The release of the Tesseract 5.5.0 optical character recognition system has been published. It supports Unicode and text recognition in more than 100 languages, including Russian, Kazakh, Belarusian and Ukrainian. The result can be saved as plain text or in HTML (hOCR), ALTO (XML), PDF and TSV formats. The system was initially created in 1985-1995 in the Hewlett Packard laboratory, in 2005 the code was opened under the Apache license and was further developed with the participation of Google employees. The source code of the project is distributed under the Apache 2.0 license.
Tesseract includes a console utility and the libtesseract library for embedding text recognition functions into other applications. Third-party GUI interfaces that support Tesseract include gImageReader, VietOCR, and YAGF. Two recognition engines are offered: a classic one that recognizes text at the level of individual character patterns, and a new one based on the use of a machine learning system based on the LSTM recurrent neural network, optimized for recognizing entire lines and allowing for a significant increase in accuracy. Ready-made trained models are published for 123 languages.
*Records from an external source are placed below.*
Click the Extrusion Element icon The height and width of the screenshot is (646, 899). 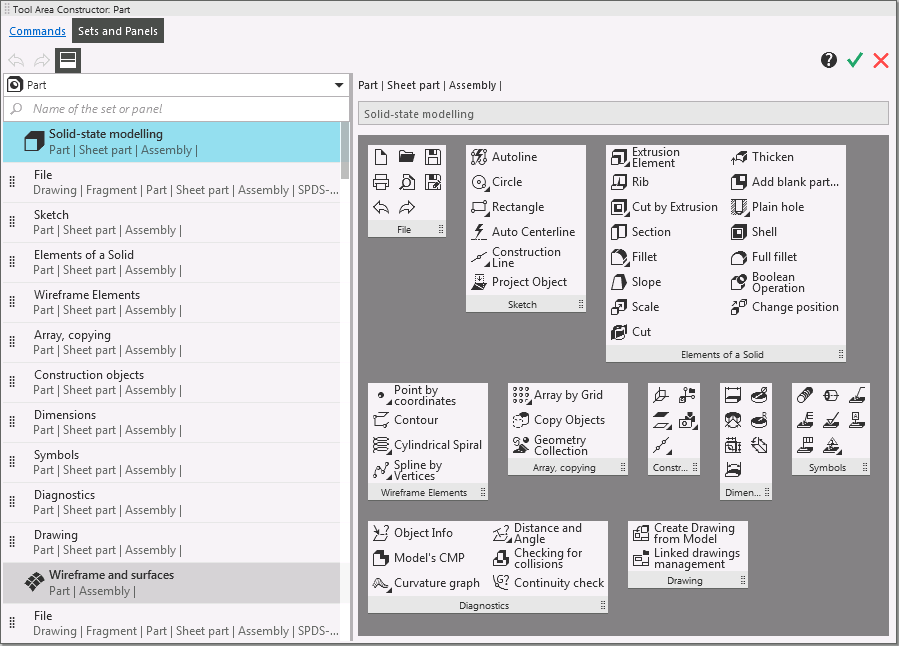pyautogui.click(x=618, y=157)
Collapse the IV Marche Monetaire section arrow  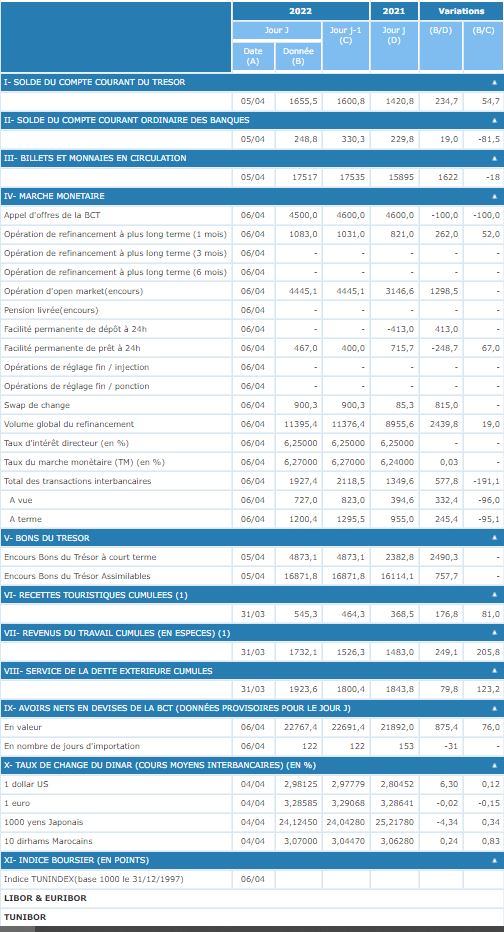pyautogui.click(x=494, y=196)
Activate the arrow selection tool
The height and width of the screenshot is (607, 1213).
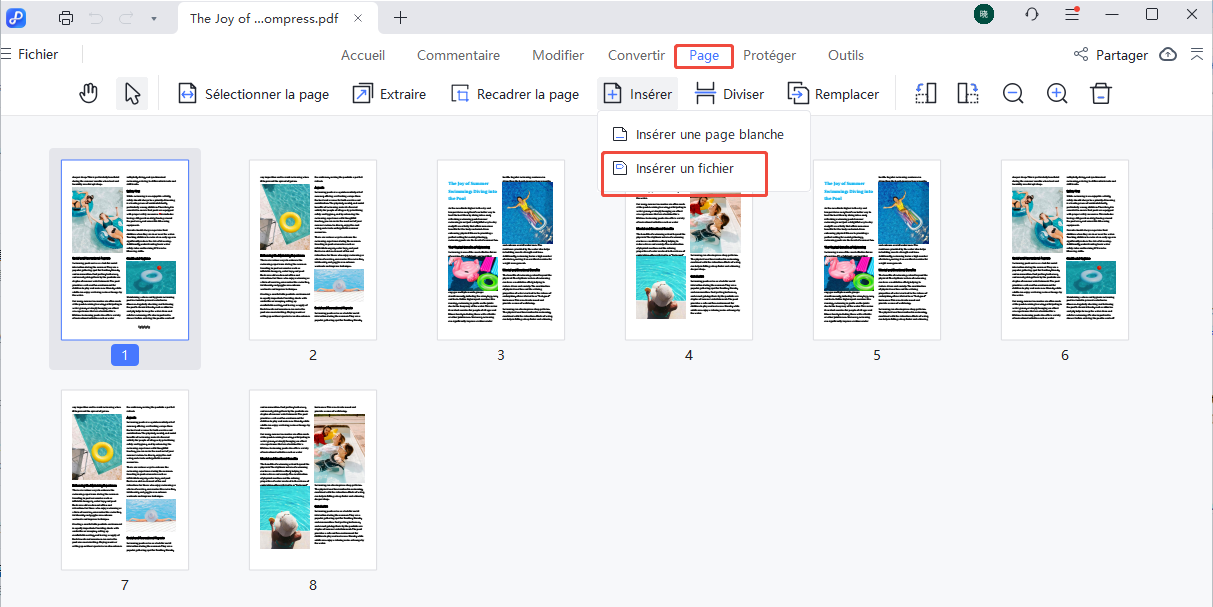pos(132,94)
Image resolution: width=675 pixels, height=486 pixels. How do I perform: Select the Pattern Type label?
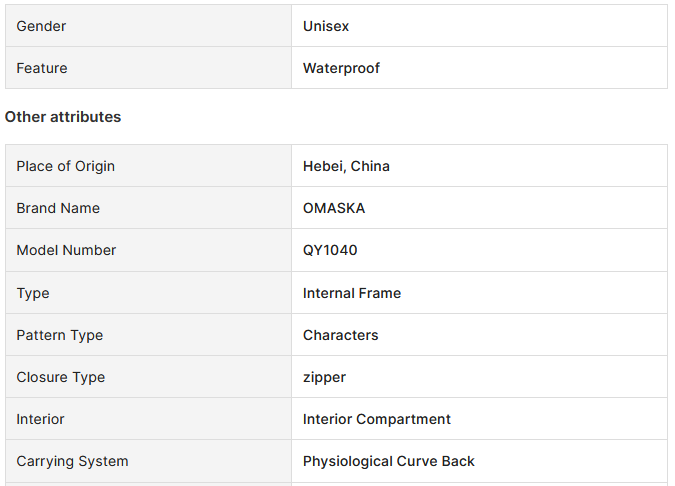click(60, 335)
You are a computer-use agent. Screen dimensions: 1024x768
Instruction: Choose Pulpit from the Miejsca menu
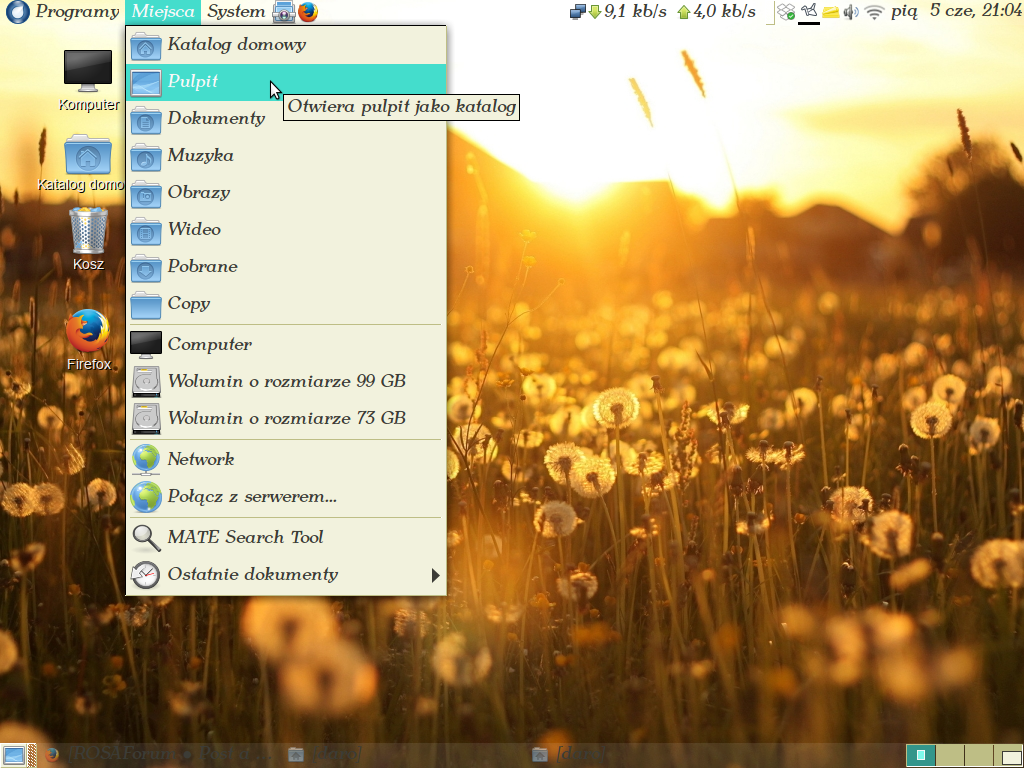click(193, 82)
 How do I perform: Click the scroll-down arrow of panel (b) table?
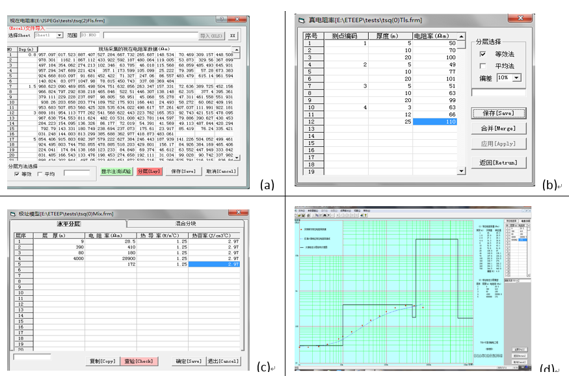pos(462,171)

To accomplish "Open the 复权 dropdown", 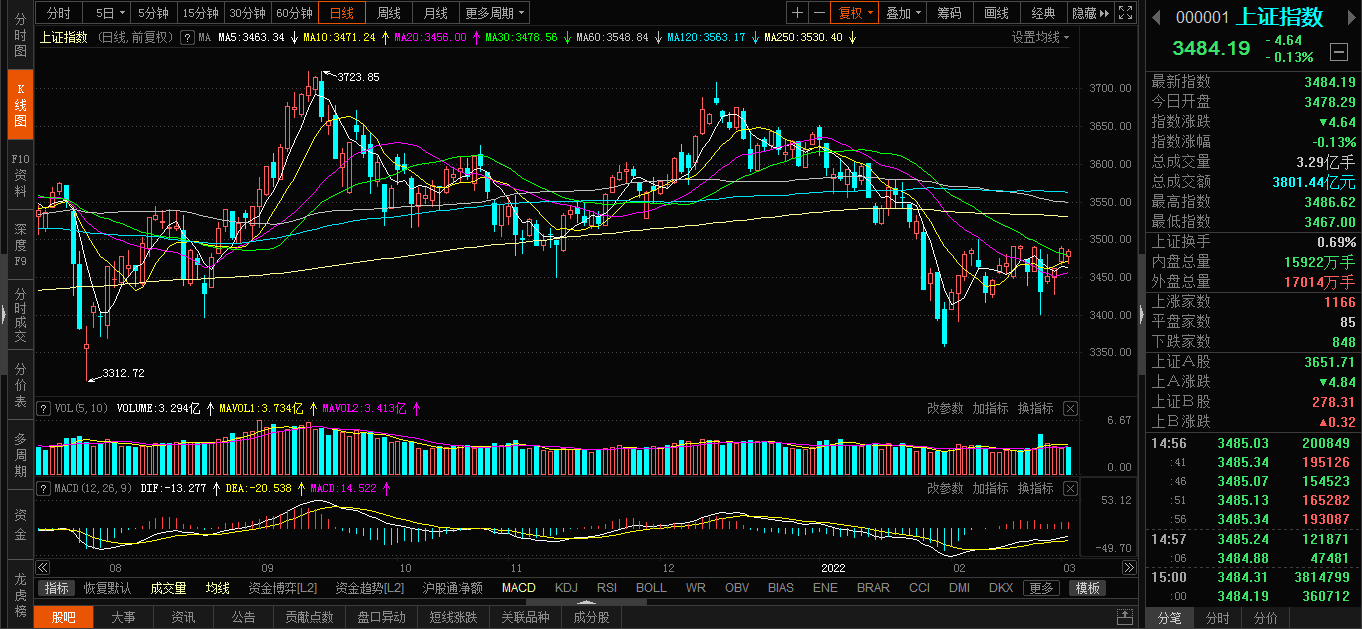I will coord(855,13).
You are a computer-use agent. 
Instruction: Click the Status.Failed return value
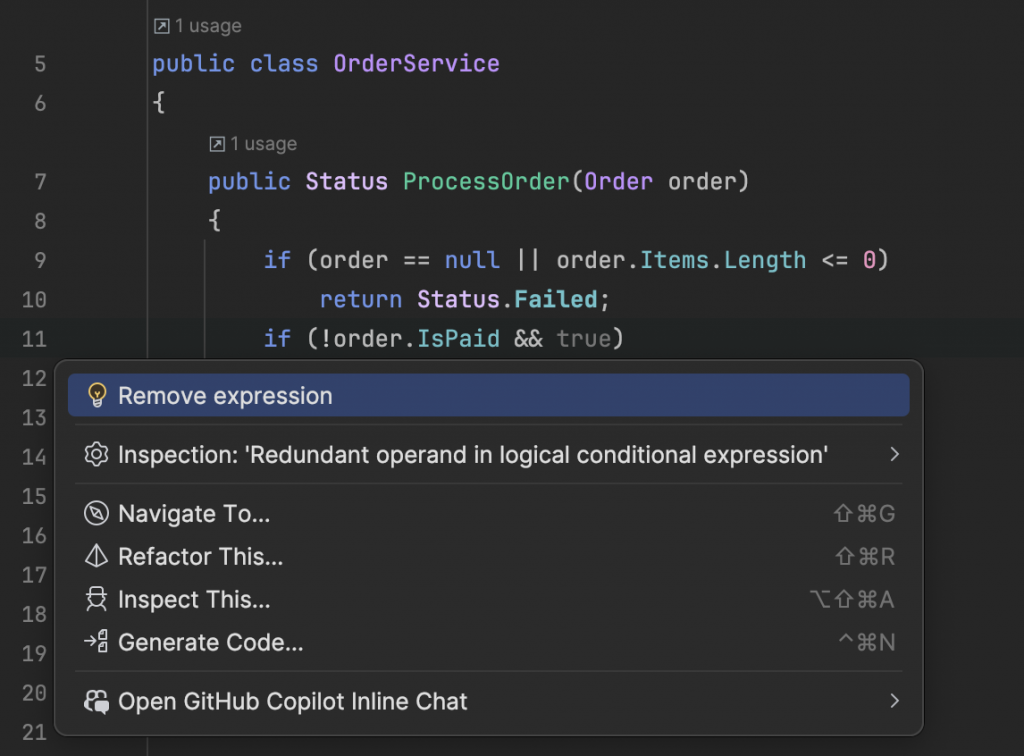click(512, 299)
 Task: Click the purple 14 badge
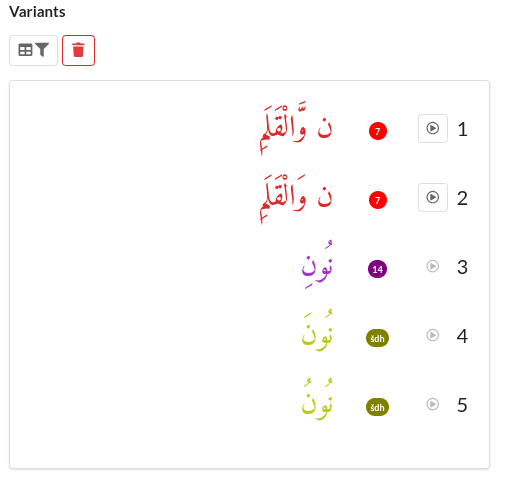point(377,269)
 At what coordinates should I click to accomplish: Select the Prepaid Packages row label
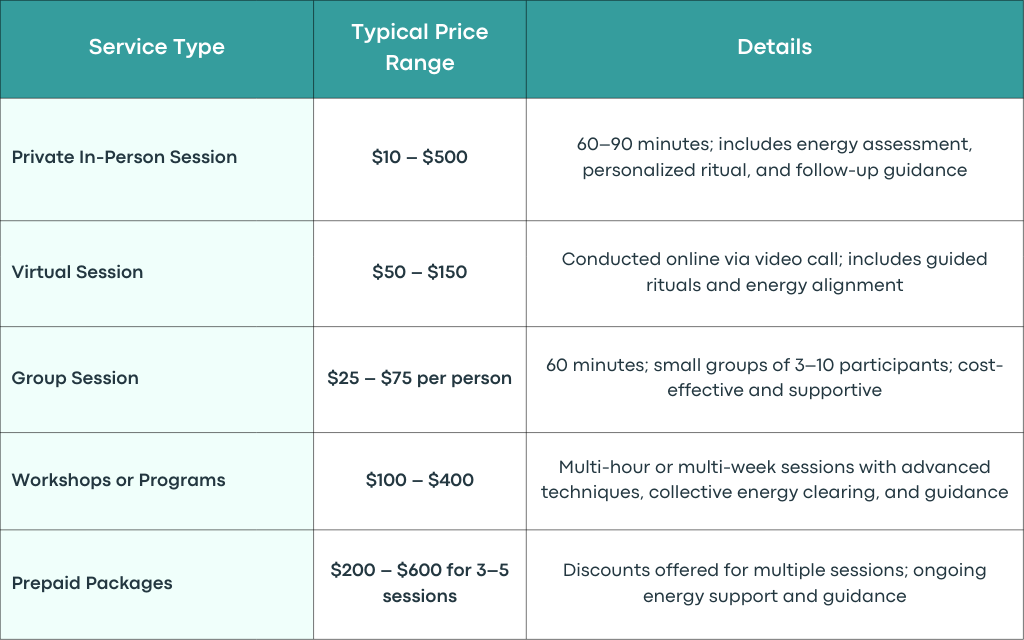click(x=92, y=583)
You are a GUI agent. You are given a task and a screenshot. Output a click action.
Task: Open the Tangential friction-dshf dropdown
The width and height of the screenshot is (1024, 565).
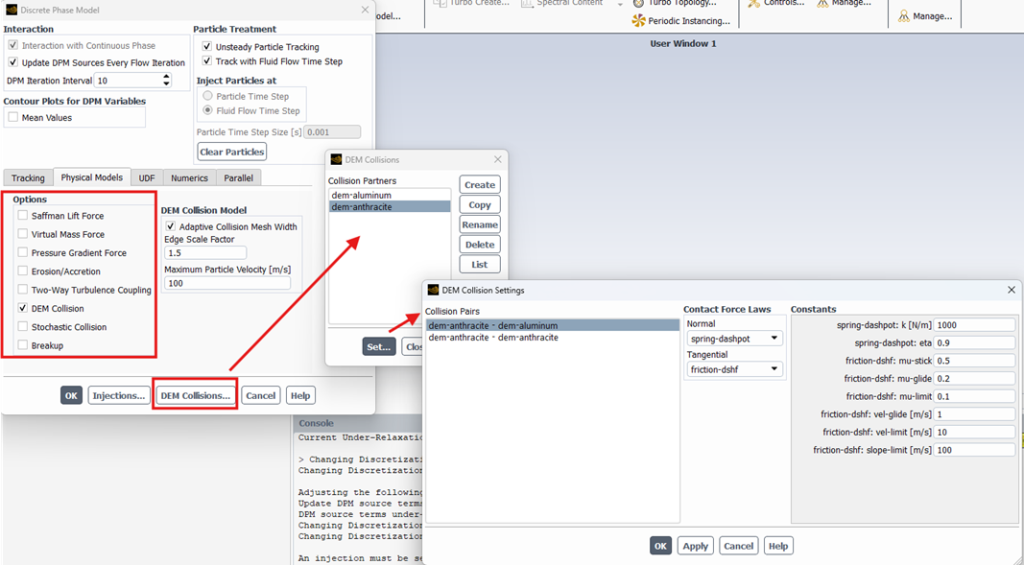(x=734, y=370)
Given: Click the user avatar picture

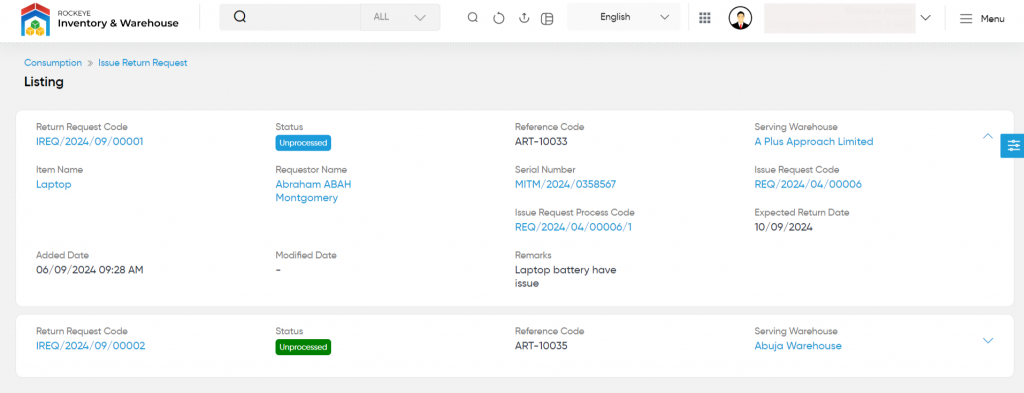Looking at the screenshot, I should (740, 18).
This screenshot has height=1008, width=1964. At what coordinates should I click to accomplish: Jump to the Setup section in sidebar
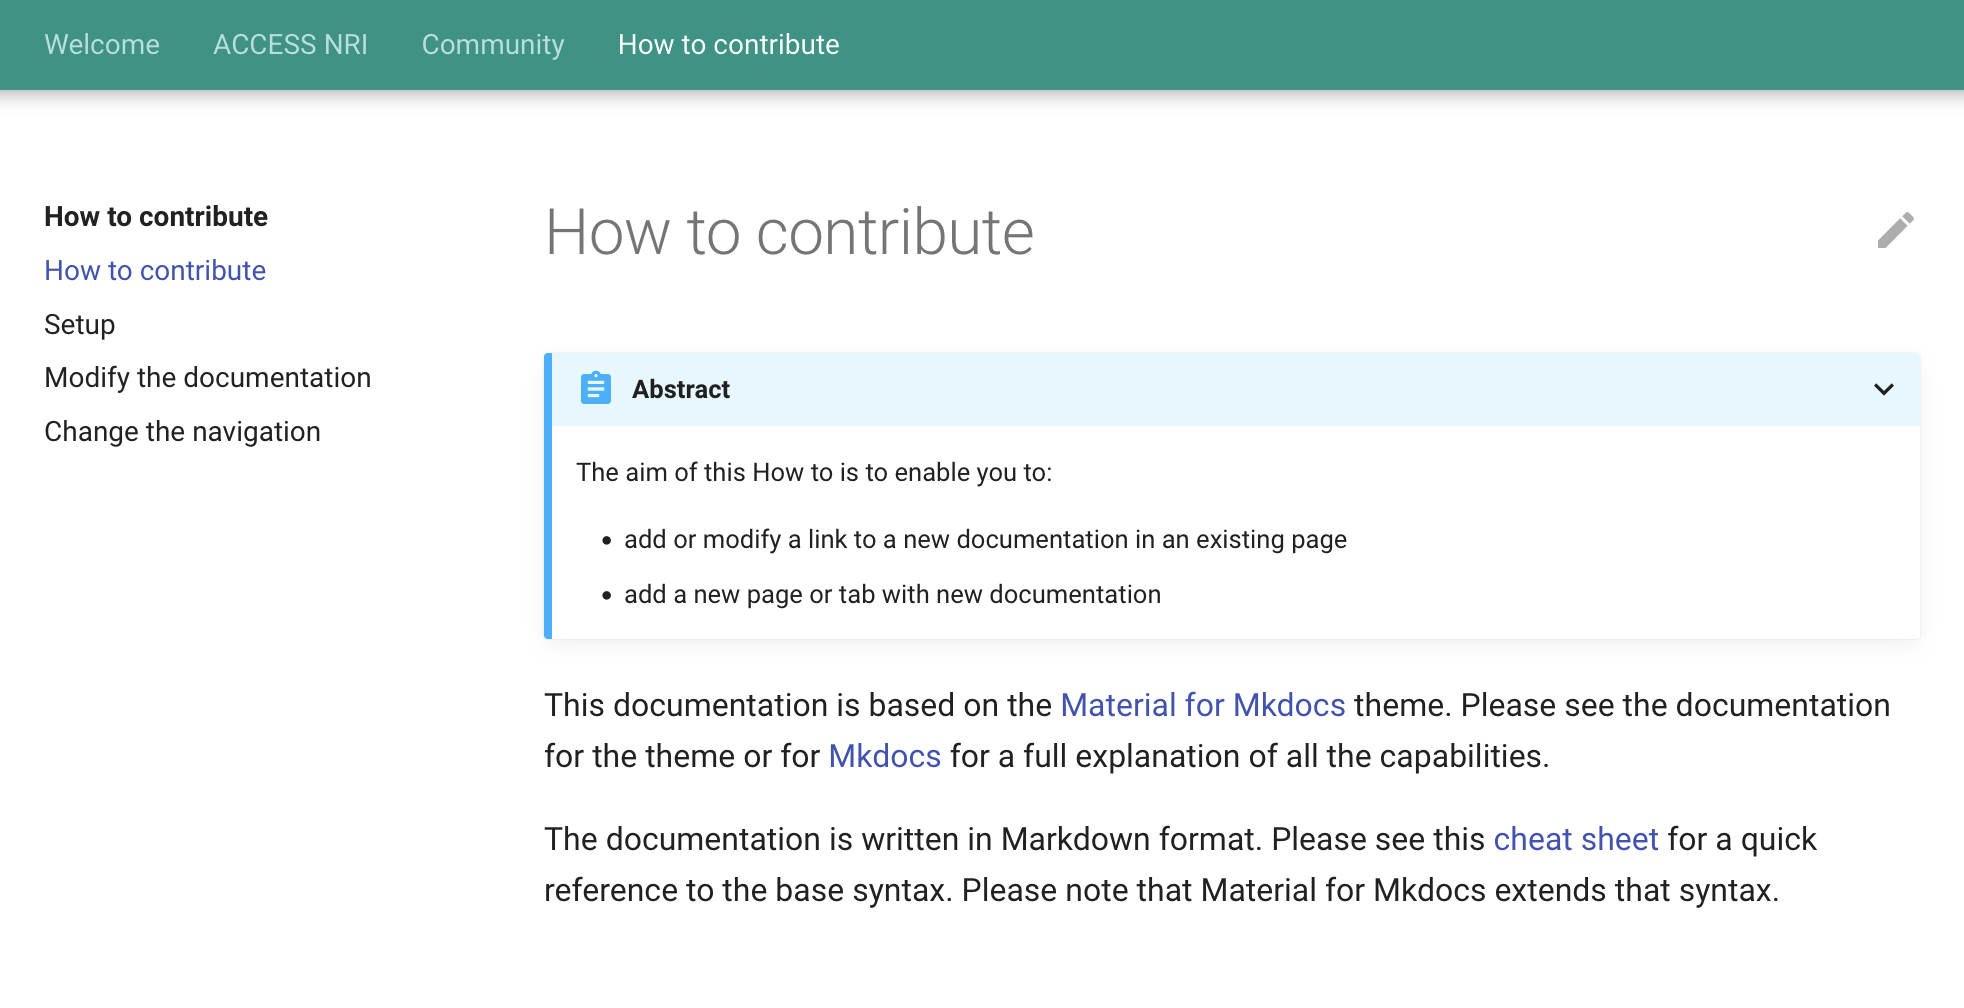click(x=80, y=325)
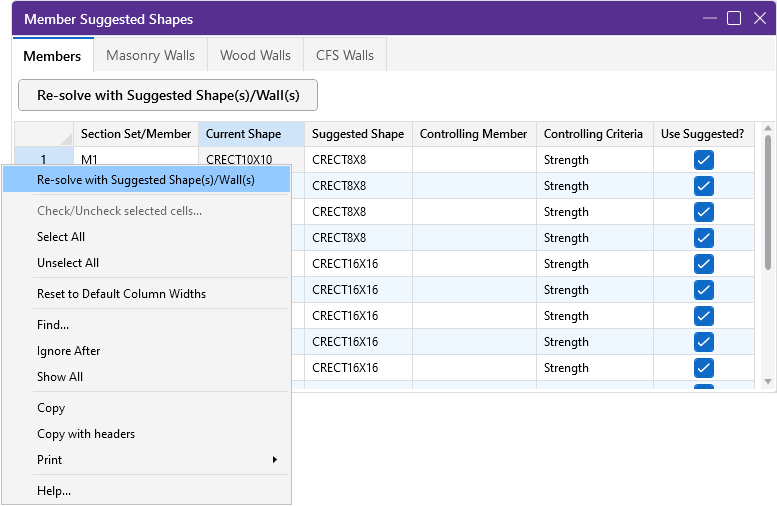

To optimize performance, modules are offered that use OpenMP and SIMD instructions AVX2, AVX, AVX512F, NEON, or SSE4.1.
Main improvements:
- Added support for RISC-V vector extensions, which are used to prepare assembler optimizations for systems with RISC-V processors.
- When recording the result in hOCR format, the ocrp_dir and ocrp_lang parameters are set in the created file.
- Modernized the code for detecting available language models.
- Improved code for generating hOCR files and removed file name conversion on the Windows platform.
- Allowed to specify symbolic values in the "--oem" and "--psm" options.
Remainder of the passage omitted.